Circ Res. Author manuscript; available in PMC Dec 10, 2011.
Published in final edited form as:
PMCID: PMC3064266
NIHMSID: NIHMS253023
Endothelial nitric oxide modulates expression and processing of amyloid precursor protein
Susan A. Austin, Ph.D., Anantha V. Santhanam, Ph.D., and Zvonimir S. Katusic, M.D., Ph.D.
Departments of Anesthesiology and Molecular Pharmacology and Experimental Therapeutics, Mayo Clinic College of Medicine, Rochester, MN.
Corresponding author: Zvonimir S. Katusic, M.D., Ph.D., Department of Anesthesiology, Mayo Clinic, 200 1st St SW, Rochester, MN. 55905, Tel: 507-775-5156, Fax: 507-225-7300, Katusic.zvonimir/at/mayo.edu
Rationale
The exact etiology of sporadic AD is unclear but it is interesting that several cardiovascular risk factors are associated with higher incidence of AD. The link between these risk factors and AD has yet to be identified; however, a common feature is endothelial dysfunction, specifically, decreased bioavailability of nitric oxide (NO).
Objective
To determine the relationship between endothelial derived NO and the expression and processing of amyloid precursor protein (APP).
Methods and Results
We utilized human brain microvascular endothelial cells (BMECs) to examine the role of NO in modulating APP expression and processing in vitro.
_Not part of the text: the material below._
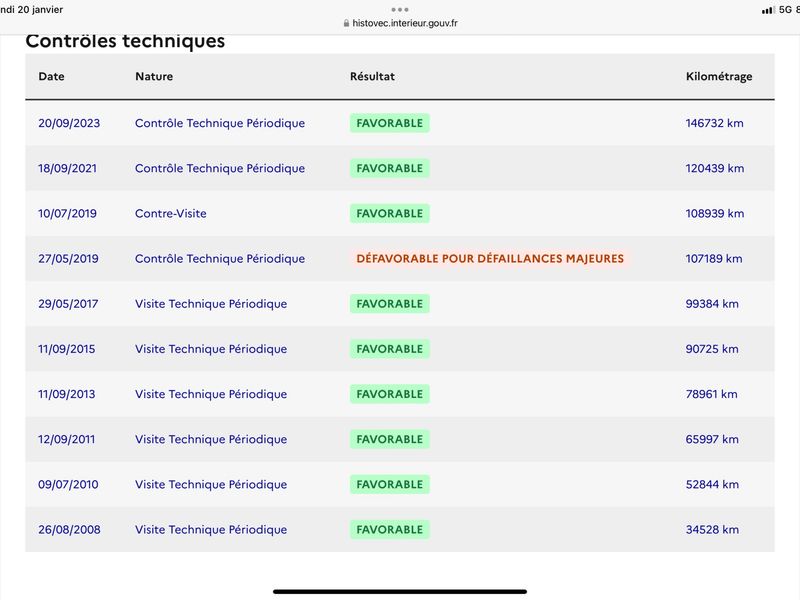Tap the cellular signal bars icon
Image resolution: width=800 pixels, height=600 pixels.
[x=768, y=10]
Inhibition of endothelial nitric oxide synthase (eNOS) with the specific NOS inhibitor, N(G)-Nitro-L-Arginine Methyl Ester (L-NAME), led to increased APP and β-site APP cleaving enzyme 1 (BACE1) protein levels as well as increased secretion of the amyloidogenic, amyloid beta (Aβ), peptide (control 10.93 ± 0.70 pg/mL; L-NAME 168.21 ± 27.38 pg/mL, P<0.001). To examine the role of NO in modulation of APP expression and processing in vivo, we utilized brain and cerebral microvessels from the eNOS−/− mice. Brain tissue from eNOS deficient (eNOS−/−) mice had statistically higher APP and BACE1 protein levels as well as increased BACE1 enzyme activity and Aβ (Aβ1–42 wild-type control 0.737pg/mg; eNOS−/− 1.475pg/mg, P<0.05), compared to wild-type controls (n=6–8 animals per background). Brain microvessels from eNOS−/− mice also showed statistically higher BACE1 protein levels as compared to wild-type control.
Conclusions
Our data suggest that endothelial NO plays an important role in modulating APP expression and processing within the brain and cerebrovasculature. The NO/cGMP pathway may be an important therapeutic target in preventing and treating mild cognitive impairment as well as AD.
Keywords: Endothelium, Amyloid precursor protein, Alzheimer’s disease, cerebrovascular biology, beta amyloid
Alzheimer’s disease (AD) is a chronic neurodegenerative disease affecting over 5 million persons in the US and over 20 million worldwide1. AD is characterized by progressive loss of neurons, cognitive decline and two defining histopathologies: extracellular amyloid plaques and intracellular tangles composed primarily of amyloid beta (Aβ) peptide and hyperphosphorylated tau, respectively2. Furthermore, AD is often accompanied by cerebrovascular dysfunction as well as amyloid deposition within the cerebral vessels, termed cerebral amyloid angiopathy (CAA)3.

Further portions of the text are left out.